Subscribe to TrilioVault for Kubernetes Operator

9. Confirm that TrilioVault for Kubernetes has been installed successfully.

Successful installation of TrilioVault for Kubernetes

Offline Install

TrilioVault for Kubernetes has been designed to support installation in a restricted or disconnected network as part of the OLM framework. Please follow the instructions from the OpenShift Documentation to install TVK in an offline environment

Installing TrilioVault on Kubernetes

Follow the instructions in this section to Install TrilioVault for Kubernetes on any certified Kubernetes distributions.

This section assumes that you have installed kubectl and helm installed and correctly configured to work with desired Kubernetes cluster.
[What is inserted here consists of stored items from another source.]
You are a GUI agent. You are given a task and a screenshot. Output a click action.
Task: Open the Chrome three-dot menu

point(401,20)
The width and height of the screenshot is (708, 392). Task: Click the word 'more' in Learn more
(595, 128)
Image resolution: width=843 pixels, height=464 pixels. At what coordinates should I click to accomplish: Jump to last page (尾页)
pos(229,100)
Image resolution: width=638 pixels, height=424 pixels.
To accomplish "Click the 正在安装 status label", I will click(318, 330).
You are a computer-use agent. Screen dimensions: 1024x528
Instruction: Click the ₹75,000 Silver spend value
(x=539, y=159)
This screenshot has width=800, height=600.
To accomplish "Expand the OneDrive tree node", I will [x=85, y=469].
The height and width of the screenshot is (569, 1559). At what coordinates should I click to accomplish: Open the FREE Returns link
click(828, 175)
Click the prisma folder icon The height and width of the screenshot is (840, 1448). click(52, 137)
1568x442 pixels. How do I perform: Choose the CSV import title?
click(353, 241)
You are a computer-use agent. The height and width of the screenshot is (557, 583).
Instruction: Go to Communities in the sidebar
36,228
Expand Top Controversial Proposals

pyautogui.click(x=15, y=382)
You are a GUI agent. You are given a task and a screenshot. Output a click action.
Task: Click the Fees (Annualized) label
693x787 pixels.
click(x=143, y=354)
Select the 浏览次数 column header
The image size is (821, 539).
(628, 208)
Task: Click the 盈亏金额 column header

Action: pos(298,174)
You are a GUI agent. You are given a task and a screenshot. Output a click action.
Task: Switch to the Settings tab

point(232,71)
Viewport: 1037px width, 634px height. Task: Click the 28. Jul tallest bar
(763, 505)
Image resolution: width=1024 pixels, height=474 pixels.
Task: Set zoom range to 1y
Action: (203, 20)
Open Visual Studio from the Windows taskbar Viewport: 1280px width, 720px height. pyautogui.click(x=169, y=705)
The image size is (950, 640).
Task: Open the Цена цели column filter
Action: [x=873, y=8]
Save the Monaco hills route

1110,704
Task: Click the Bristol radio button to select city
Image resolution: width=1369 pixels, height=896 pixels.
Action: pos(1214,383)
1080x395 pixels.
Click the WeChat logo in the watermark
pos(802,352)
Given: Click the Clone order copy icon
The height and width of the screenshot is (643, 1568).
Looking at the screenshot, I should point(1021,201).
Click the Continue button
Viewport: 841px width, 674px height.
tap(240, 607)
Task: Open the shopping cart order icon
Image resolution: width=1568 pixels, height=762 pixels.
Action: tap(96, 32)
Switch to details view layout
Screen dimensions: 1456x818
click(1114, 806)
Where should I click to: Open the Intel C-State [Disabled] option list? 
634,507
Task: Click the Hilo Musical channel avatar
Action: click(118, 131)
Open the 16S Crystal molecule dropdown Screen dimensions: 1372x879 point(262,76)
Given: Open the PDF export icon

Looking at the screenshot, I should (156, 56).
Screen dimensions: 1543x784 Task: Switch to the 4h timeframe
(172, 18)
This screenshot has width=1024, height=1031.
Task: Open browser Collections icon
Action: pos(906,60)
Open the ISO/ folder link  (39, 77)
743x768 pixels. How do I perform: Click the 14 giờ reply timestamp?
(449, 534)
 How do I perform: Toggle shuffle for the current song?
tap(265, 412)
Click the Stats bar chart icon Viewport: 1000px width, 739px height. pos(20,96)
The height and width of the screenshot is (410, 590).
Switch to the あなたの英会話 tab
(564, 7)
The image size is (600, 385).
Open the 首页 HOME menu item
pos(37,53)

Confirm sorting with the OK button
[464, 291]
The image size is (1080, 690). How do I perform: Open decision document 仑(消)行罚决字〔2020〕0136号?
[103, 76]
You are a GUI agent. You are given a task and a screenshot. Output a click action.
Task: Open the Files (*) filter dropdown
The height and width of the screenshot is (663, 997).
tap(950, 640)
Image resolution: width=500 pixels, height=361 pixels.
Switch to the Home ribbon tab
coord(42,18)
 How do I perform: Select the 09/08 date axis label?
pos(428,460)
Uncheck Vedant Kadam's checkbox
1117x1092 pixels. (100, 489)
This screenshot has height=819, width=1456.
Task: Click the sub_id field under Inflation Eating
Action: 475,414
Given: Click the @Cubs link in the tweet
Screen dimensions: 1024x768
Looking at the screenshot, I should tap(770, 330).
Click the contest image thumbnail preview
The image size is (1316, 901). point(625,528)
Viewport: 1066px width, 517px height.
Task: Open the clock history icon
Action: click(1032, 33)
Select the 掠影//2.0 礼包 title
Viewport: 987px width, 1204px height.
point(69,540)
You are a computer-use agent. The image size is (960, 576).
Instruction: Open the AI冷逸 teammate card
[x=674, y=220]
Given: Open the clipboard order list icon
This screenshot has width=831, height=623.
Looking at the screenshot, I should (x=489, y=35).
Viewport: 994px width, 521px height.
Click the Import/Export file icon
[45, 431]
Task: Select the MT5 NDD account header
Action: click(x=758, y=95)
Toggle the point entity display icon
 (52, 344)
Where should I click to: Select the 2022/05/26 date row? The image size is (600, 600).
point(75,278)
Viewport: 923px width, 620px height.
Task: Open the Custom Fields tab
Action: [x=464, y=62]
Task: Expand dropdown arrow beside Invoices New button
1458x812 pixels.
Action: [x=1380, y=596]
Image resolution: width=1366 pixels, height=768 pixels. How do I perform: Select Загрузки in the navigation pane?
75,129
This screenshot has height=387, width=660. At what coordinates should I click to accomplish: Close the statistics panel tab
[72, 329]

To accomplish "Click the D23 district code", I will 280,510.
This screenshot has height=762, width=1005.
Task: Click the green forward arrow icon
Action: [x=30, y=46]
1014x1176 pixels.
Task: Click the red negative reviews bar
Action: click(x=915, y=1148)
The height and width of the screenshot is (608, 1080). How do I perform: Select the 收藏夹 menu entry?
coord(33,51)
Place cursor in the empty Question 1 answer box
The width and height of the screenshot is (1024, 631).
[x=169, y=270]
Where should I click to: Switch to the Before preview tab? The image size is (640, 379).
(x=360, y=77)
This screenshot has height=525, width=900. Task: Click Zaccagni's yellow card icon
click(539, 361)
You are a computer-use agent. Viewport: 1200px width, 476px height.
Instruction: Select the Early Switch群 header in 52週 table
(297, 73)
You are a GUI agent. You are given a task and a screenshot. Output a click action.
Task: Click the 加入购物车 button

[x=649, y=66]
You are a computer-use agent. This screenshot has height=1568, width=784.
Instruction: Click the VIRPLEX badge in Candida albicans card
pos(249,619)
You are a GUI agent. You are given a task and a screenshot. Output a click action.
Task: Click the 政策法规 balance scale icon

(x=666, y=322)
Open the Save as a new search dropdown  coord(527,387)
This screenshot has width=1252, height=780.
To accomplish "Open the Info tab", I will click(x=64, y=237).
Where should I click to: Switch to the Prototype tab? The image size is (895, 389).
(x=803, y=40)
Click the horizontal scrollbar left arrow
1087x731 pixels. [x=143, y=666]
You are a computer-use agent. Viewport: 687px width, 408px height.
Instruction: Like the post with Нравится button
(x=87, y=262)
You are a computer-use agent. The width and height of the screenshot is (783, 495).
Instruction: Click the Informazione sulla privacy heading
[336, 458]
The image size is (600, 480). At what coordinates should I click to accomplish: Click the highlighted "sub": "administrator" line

We support both v2 and v3 versions of helm.

  1. Add the Trilio Helm repository to your local setup

helm repo add triliovault-operator
helm repo add triliovault
helm repo update

2. Install TrilioVault operator helm chart

For helm2
helm install --name=triliovault-operator triliovault-operator/k8s-triliovault-operator --version 2.0.2
For helm3
helm install triliovault-operator triliovault-operator/k8s-triliovault-operator

3. List TrilioVault operator helm release name

$ helm list
triliovault-operator default 1 2021-01-17 11:41:23.438381 -0500 EST deployed k8s-triliovault-operator-v2.0.2 v2.0.2

4. Verify TrilioVault operator pods are running

$ kubectl get pods -l release=triliovault-operator
triliovault-operator-k8s-triliovault-operator-7bf447967f-w5tgd 1/1 Running 0 2m7s

5. Deploy TrilioVault Cluster

  • The TrilioVault custom resource name is TrilioVaultManager

  • TrilioVault Operator defines this Custom Resource (CR).

To configure resource limits for TVK components please refer to the Resource Limits page in the Appendix

For Helm v2

kind: TrilioVaultManager
triliovault: triliovault
name: triliovault-manager
namespace: default
trilioVaultAppVersion: v2.0.2
version: v2
tillerNamespace: kube-system
applicationScope: Cluster
#restoreNamespaces: ["kube-system", "default", "restore-ns"]
#memory: 400Mi

For Helm v3

kind: TrilioVaultManager
triliovault: triliovault
name: triliovault-manager
namespace: default
trilioVaultAppVersion: v2.0.2
version: v3
applicationScope: Cluster
#restoreNamespaces: ["kube-system", "default", "restore-ns"]
#memory: 400Mi

In the CRD example below,restoreNamespaces is optional. To restrict restores to specific namespaces specify the namespaces for that field.

$ kubectl create -f triliovault-manager.yaml

6. List CR of TrilioVaultManager.

kubectl get triliovaultmanager
triliovault-manager v2.0.2 Cluster Deployed [kube-system default restore-ns]

7. List pods created by TrilioVaultManager CR are running

$ kubectl get pods
k8s-triliovault-admission-webhook-544b566979-4lw7q 1/1 Running 0 7d2h
k8s-triliovault-backend-5b79996f48-djzd4 1/1 Running 0 7d2h
k8s-triliovault-control-plane-78c7d589fb-d2829 1/1 Running 0 7d2h
k8s-triliovault-exporter-789c785968-vn7hf 1/1 Running 0 7d2h
k8s-triliovault-ingress-controller-54c55b58cf-vw7s7 1/1 Running 0 7d2h
k8s-triliovault-web-85d58df67b-jqnln 1/1 Running 0 7d2h

TrilioVault is now successfully installed on your cluster.